■ Task statement
Reproduce word for word everything from the line containing "Given: Go back using the back arrow" down to the end of the material below, omitting the pictures.

■ Data supplied

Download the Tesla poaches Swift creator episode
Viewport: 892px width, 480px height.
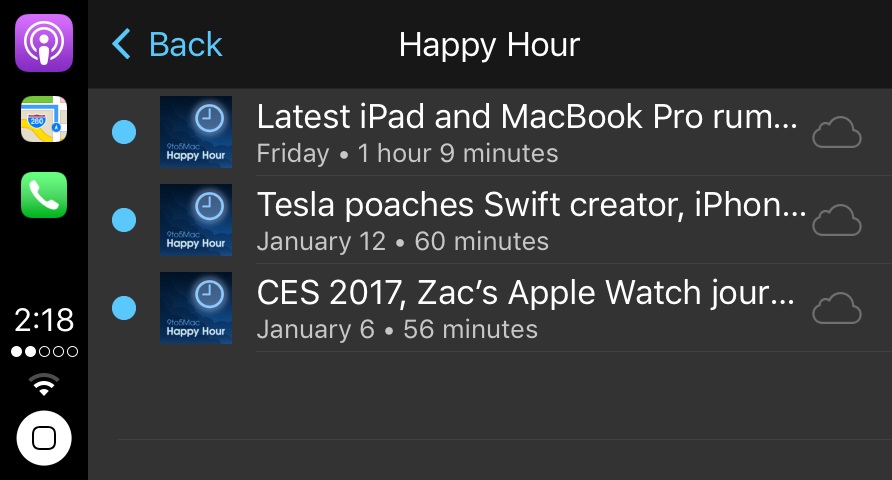[x=837, y=220]
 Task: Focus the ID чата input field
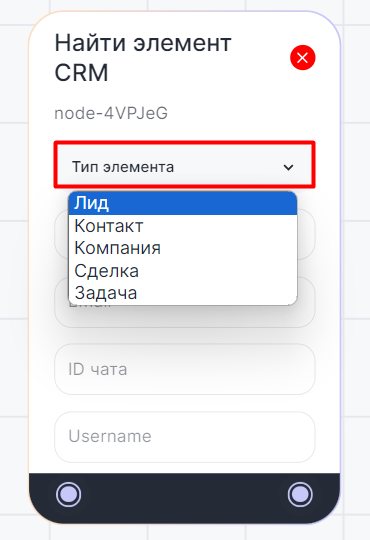click(x=185, y=369)
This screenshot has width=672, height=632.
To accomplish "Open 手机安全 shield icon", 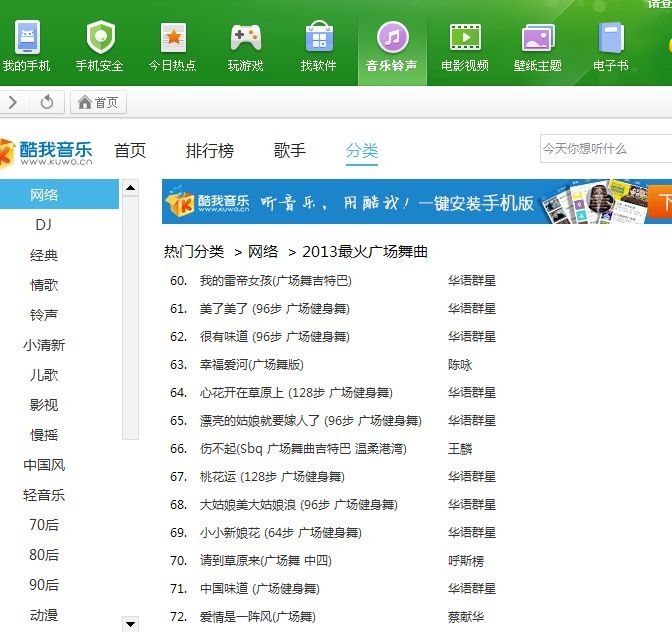I will point(99,39).
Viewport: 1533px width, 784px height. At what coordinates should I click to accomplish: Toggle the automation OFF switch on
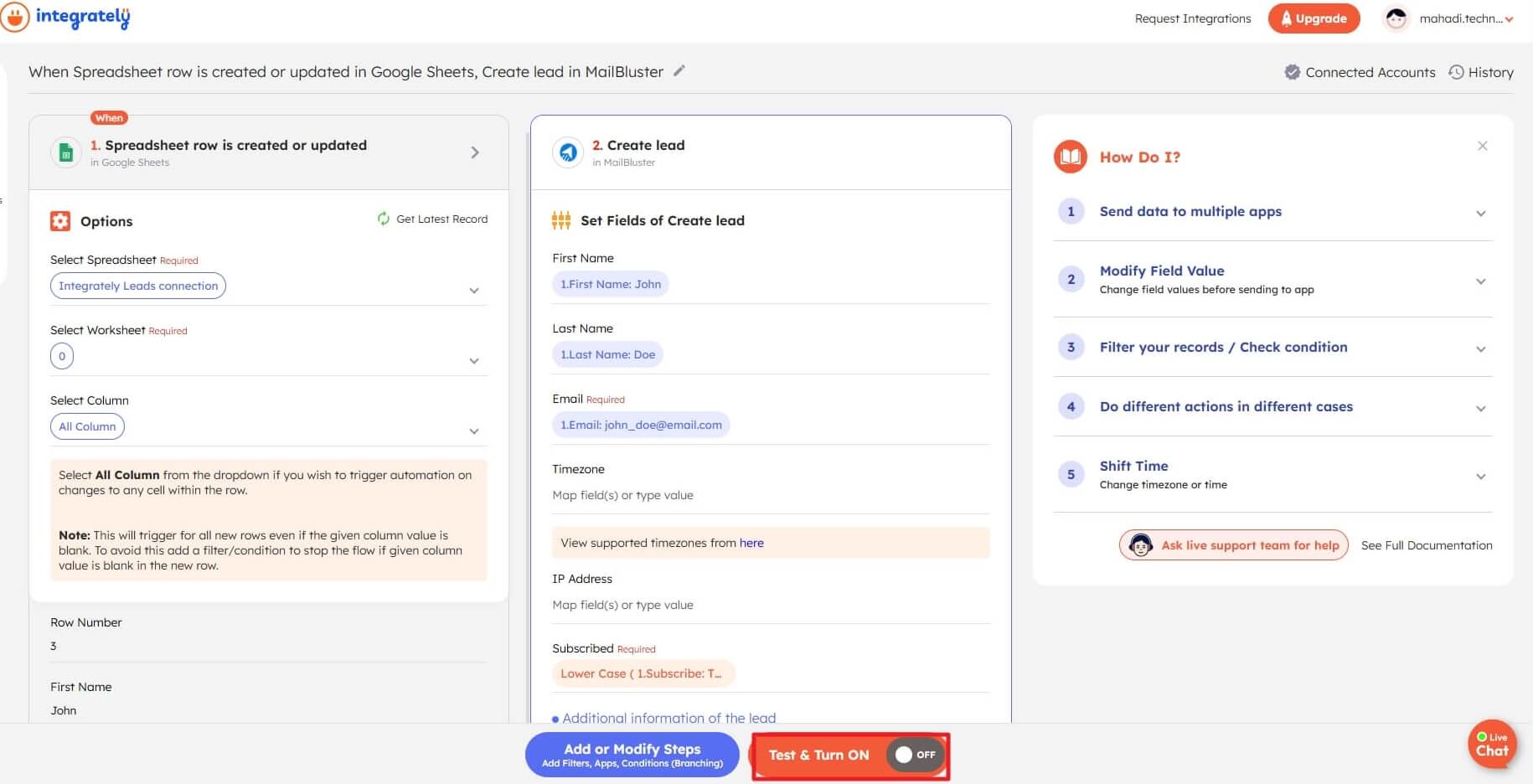click(x=915, y=755)
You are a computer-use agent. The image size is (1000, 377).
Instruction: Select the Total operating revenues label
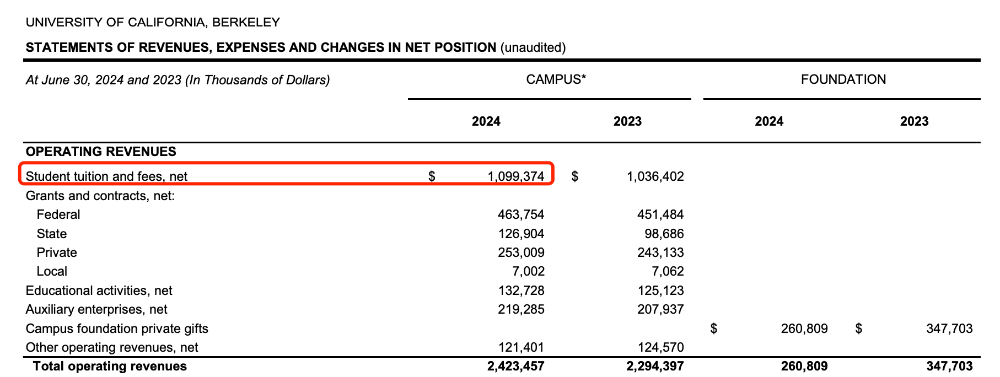click(x=110, y=366)
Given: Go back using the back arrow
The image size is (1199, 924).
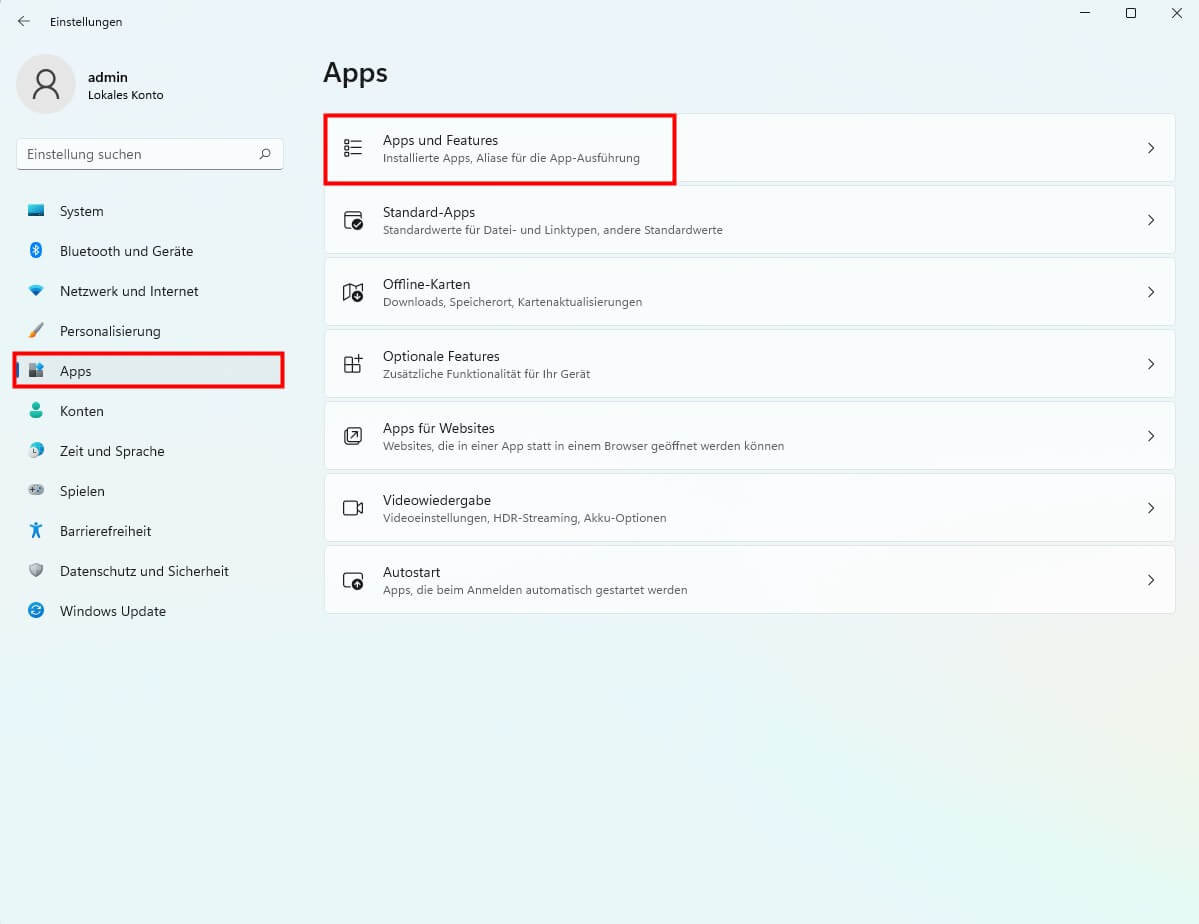Looking at the screenshot, I should pos(24,21).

■ Problem solution
Given: Go back using the back arrow
The image size is (1199, 924).
Looking at the screenshot, I should pos(24,21).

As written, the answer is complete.